In Baroque, the harpsichord, together with the organ, was the most popular keyboard instrument, only to be completely forgotten during Classicism and Romanticism in favor of the fortepiano and, later, the piano. A new interest in the harpsichord arose only in the 20th century. 
 
There is a century-old historical gap not only in harpsichord music but also in instrument construction. Pioneers in instrument construction had to understand the principles of building from scratch, and they did this by analyzing historic instruments. However, perhaps the most important was the gap in the tradition of teaching how to play this instrument. There are, of course, early piano schools such as Czerny’s School or the one by Daniel Gottlob Türk, there are also Mozart, Haydn and Beethoven – all of them mention a technique that is closer to the early piano, hammerklavier, fortepiano, than the technique of playing harpsichord. There are a lot of historical records that mention holding tones to make the harpsichord sound better. Girolamo Frescobaldi believed that one should play as many notes as possible so that the sound does not disappear, in particular on Italian harpsichords that have a very strong and intense sound, although their tone is short. To play a cantilena, you must add tones, but in order for these repetitions not to sound trite, trills have been invented. The trills help us to achieve a sound continuum that György Ligeti, whose Continuum I will play at the recital, has ingeniously used. While it comes from the aesthetics of a mechanical piano, he has transformed a trill as a sound extension into one big trill. In my opinion, this is the most successful contemporary composition for harpsichord. The short duration of tone is, in the contemporary sense, harpsichord’s greatest disadvantage, and Ligeti used it in the best possible way, with a rapid repetition that reminds of a mechanical piano in which the roles perform very fast tempos that the human hand cannot play. 
 
Continuum is performed often. It is performed by 99% of harpsichordists who are not otherwise interested in contemporary literature as it is a representative piece. Only Naama by Iannis Xenakis can stand alongside Continuum. It is “probably the most complex piece for harpsichord in the literature of the 20th and 21st centuries, which takes months of work to master, and requires so much concentration and effort that it is almost impossible to perform it in a recital; it is mostly performed as the only item on the program.”
 
Have you already performed in the Museum of Contemporary Art? Are you familiar with the acoustics of that space?

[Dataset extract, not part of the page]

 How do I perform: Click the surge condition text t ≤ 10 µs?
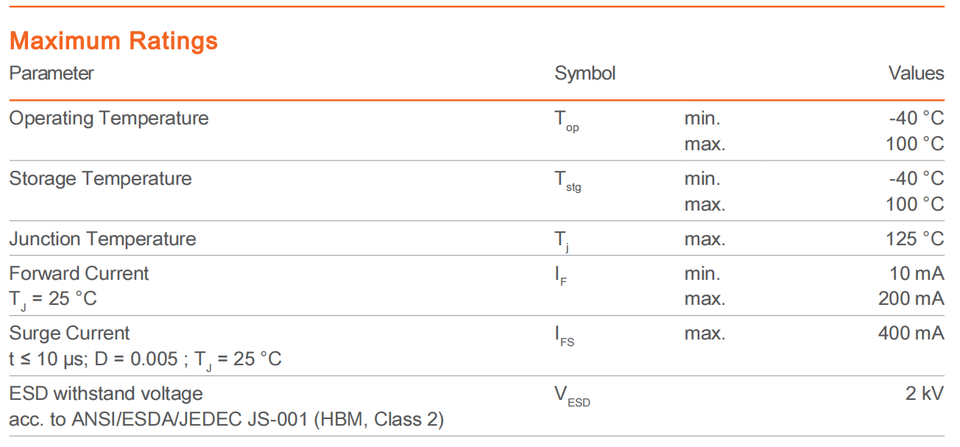coord(50,358)
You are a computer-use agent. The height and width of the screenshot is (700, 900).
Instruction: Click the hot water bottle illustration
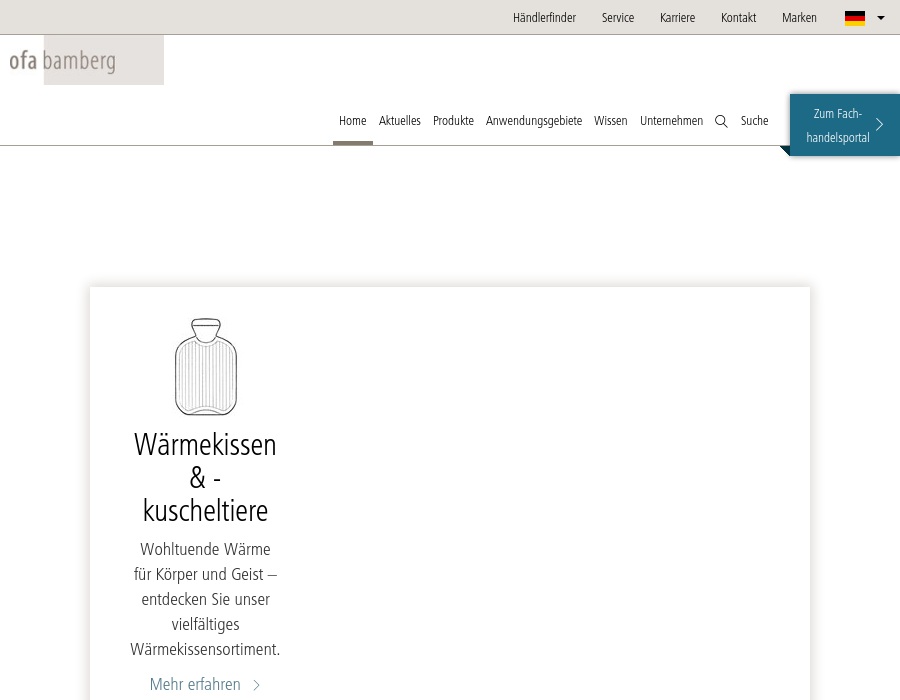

No, we should find an ideal place. Since the harpsichord has no pedal, it does not tolerate ‘dry’ spaces. It would be preferable to place it in some corner so that it resonates as much as possible. Many composers love to play with a short duration of tone, which is the case with the pieces by Tomislav Fačini and Frano Đurović that I will perform, in which the two of them listen to the silence. And if this silence is a total absence of noise, the effect will not be heard as well as when the sound resounds in a space.